ATF to Seize 4,000 Guns from People who Failed Background Checks
The FBI issued more than 4,000 requests last year for agents from the Bureau of Alcohol Tobacco Firearms and Explosives to retrieve guns from prohibited buyers.
These requests were made because the background check system did not prevent these people with criminal records or mental health issues from purchasing weapons.
According to FBI records, this is the largest number of such retrieval requests in 10 years, which is an especially striking statistic after revelations that an error in the background check system allowed a troubled Air Force veteran to buy a rifle later used to kill 26 people at a Texas church last month.

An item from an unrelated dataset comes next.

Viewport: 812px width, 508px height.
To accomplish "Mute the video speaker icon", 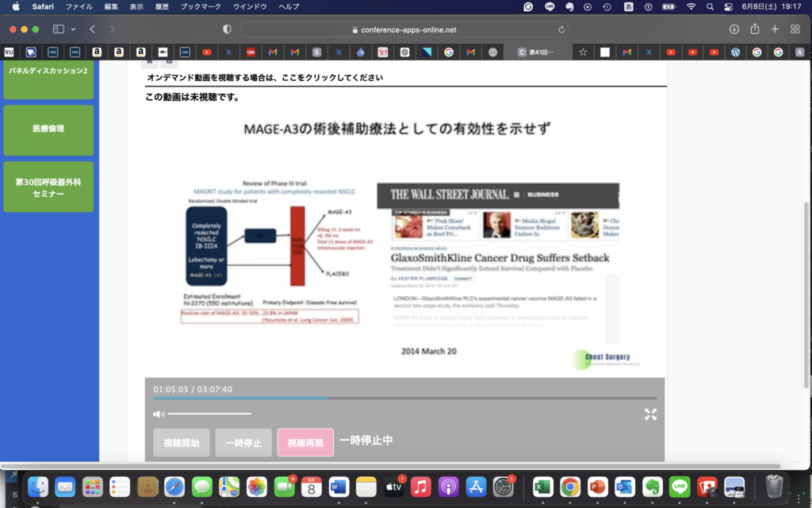I will pos(159,414).
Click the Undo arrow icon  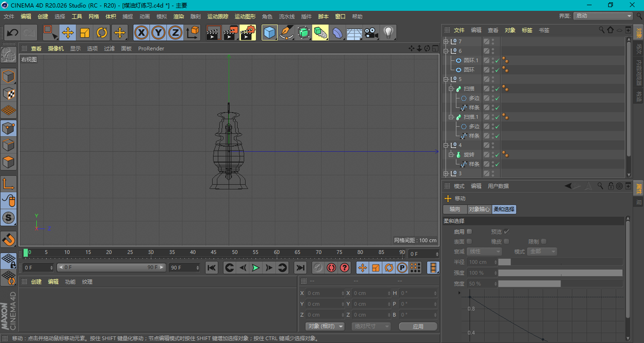click(12, 33)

While the FBI’s National Instant Criminal Background Check System (NICS) vets millions of gun purchase transactions every year, the thousands of gun seizure requests highlight persistent problems in a system where analysts must complete background checks within three days of the proposed purchase.

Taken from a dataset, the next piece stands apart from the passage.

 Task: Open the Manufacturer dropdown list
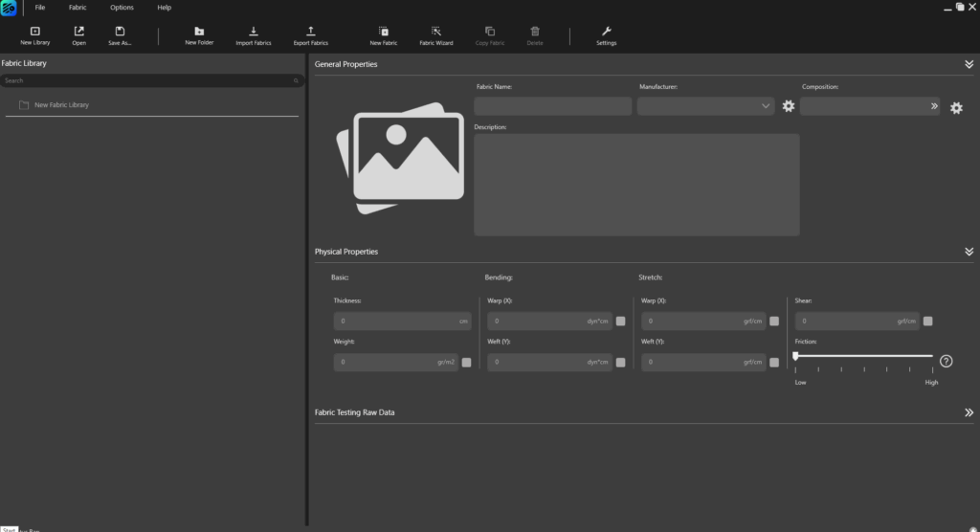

If the background check is not complete within the 72-hour time limit, federal law allows the sale to go forward, and then ATF agents are asked to retrieve the guns if the FBI later finds these sales should have been denied.

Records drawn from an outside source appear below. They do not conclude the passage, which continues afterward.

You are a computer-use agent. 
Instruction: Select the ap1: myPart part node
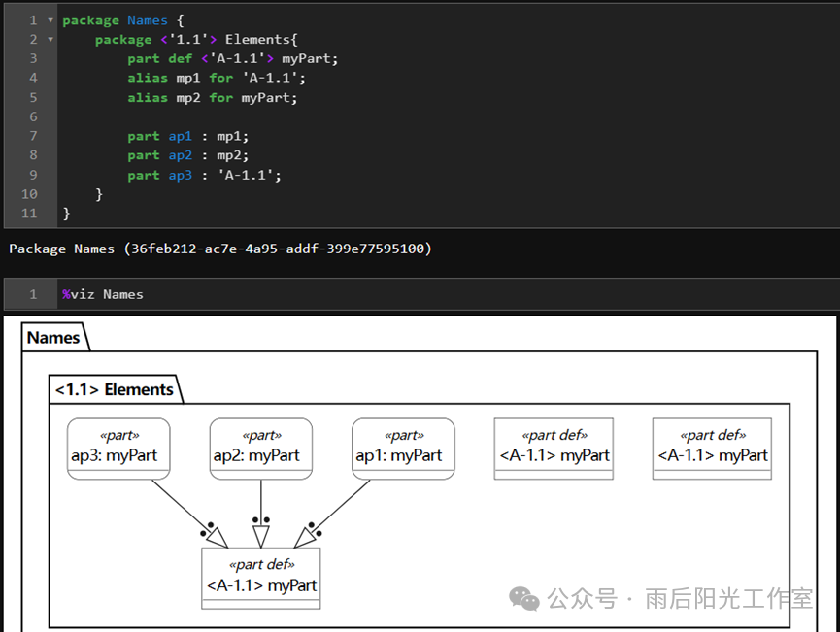[x=403, y=449]
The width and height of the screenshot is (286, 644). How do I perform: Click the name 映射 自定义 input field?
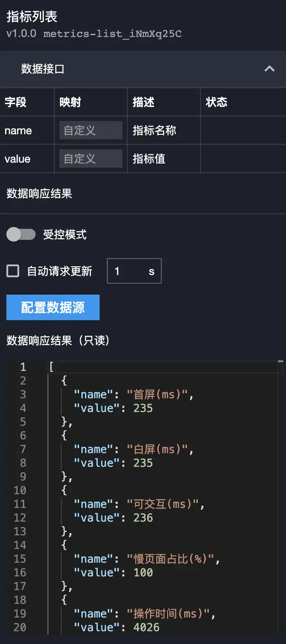(90, 130)
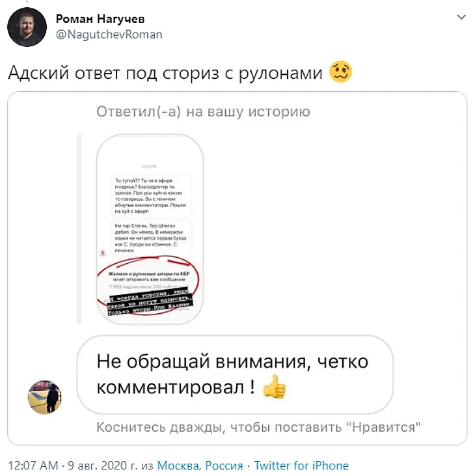
Task: Click the replier's round avatar photo
Action: (45, 397)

"These are people who shouldn't have weapons in the first place, and it just takes one to do something that could have tragic consequences," said David Chipman, a former ATF official who helped oversee the firearm retrieval program. "You don't want ATF to stand for 'after the fact.'"
It’s not clear how many gun seizure requests agents successfully executed last year or how many weapons were ultimately recovered. Since multiple firearms can be purchased in a single transaction, the actual number of guns that should have been banned could be even higher than predicted.